212. Word Search II

Given a 2D board and a list of words from the dictionary, find all words in the board.

Each word must be constructed from letters of sequentially adjacent cell, where "adjacent"
cells are those horizontally or vertically neighboring.
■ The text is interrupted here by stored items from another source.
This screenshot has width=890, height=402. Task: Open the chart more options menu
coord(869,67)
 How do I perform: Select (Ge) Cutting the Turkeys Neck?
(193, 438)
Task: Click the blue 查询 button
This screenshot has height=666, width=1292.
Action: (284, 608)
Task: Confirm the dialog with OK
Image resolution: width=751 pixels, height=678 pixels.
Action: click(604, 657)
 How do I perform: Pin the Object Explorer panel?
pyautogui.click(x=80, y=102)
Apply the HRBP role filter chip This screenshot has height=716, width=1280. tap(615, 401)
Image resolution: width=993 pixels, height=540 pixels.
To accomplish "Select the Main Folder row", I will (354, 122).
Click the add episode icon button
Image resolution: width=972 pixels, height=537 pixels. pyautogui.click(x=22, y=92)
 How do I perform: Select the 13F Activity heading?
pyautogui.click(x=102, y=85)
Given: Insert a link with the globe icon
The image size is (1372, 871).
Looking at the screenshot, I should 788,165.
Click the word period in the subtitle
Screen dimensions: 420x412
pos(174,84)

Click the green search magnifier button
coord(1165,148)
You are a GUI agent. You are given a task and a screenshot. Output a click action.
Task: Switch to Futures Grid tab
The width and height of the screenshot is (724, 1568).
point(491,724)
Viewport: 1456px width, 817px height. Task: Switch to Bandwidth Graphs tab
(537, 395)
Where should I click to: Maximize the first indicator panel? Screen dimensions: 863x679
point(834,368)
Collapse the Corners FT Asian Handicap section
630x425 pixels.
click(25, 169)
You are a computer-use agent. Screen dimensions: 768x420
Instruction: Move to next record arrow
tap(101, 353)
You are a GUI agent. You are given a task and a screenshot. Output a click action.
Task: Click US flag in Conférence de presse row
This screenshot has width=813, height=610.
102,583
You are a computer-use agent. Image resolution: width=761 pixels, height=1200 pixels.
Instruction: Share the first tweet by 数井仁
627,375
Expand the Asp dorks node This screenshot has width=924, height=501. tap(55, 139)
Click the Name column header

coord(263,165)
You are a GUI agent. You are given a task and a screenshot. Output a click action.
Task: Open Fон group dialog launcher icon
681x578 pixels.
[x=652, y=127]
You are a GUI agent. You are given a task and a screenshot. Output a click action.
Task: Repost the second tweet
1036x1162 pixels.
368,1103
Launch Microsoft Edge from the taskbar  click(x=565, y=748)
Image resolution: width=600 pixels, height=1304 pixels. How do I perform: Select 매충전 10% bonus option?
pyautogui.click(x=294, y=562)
The same letter cell may not be used
more than once in a word.

Example:

Input:
board = [
  ['o','a','a','n'],
  ['e','t','a','e'],
  ['i','h','k','r'],
  ['i','f','l','v']
]
words = ["oath","pea","eat","rain"]

Output: ["eat","oath"]
  • Tier
int[] xs = {0,0,1,-1}, ys = {1,-1,0,0};
public List<String> findWords(char[][] board, String[] words) {
    Node root = new Node(); // root represents empty string ""
    for(String w : words) {
        Node curr = root;
        for(int i = 0; i < w.length(); i++) {
            if(curr.arr[w.charAt(i)-'a'] == null)
                curr.arr[w.charAt(i)-'a'] = new Node();
            curr = curr.arr[w.charAt(i)-'a'];
        }
        curr.w = w;
    }
    List<String> result = new ArrayList<>();
    for(int i = 0; i < board.length; i++) {
        for(int j = 0; j < board[0].length; j++) {
            backtrack(result, board, i, j, root);
        }
    }
    return result;
}

public void backtrack(List<String> result, char[][] board, int i, int j, Node curr) {
    char c = board[i][j];
    if(curr.arr[c-'a'] == null) return;
    if(curr.arr[c-'a'].w != null) {
        result.add(curr.arr[c-'a'].w);
        curr.arr[c-'a'].w = null;
    }

    board[i][j] = '*';
    for(int k = 0; k < 4; k++) {
        int x = i + xs[k], y = j + ys[k];
        if(x >= 0 && y >= 0 && x < board.length && y < board[0].length && board[x][y] != '*')
            backtrack(result, board, x, y, curr.arr[c-'a']);
    }
    board[i][j] = c;
}

class Node {
    Node[] arr = new Node[26];
    String w;
}